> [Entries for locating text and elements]
□ □ □

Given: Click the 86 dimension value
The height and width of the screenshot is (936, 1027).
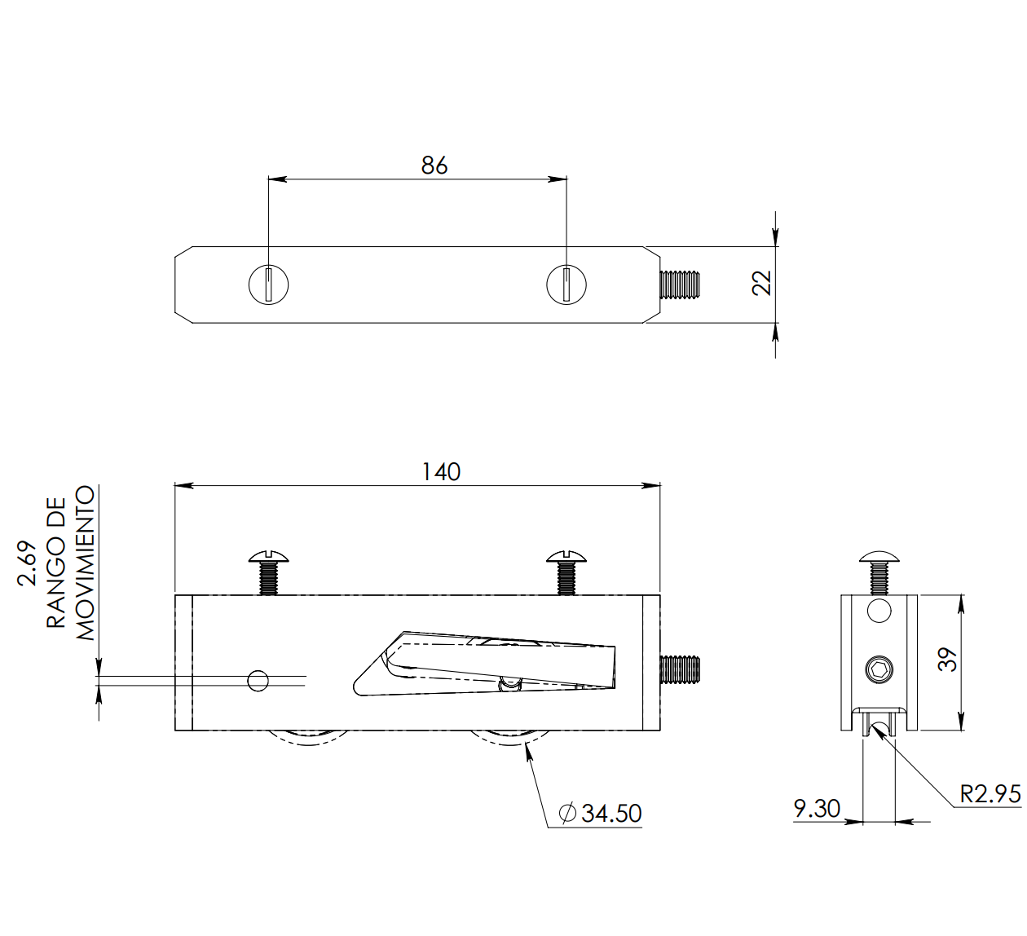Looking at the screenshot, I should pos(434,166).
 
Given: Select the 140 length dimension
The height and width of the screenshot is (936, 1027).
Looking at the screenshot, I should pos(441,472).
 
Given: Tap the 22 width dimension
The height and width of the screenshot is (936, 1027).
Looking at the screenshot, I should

□ □ □

> [Task details] Pick out every line in the records that contains the string "dimension". List those lines in the order they appear.

> [Exercise output]
Given: Click the 86 dimension value
Given: Select the 140 length dimension
Given: Tap the 22 width dimension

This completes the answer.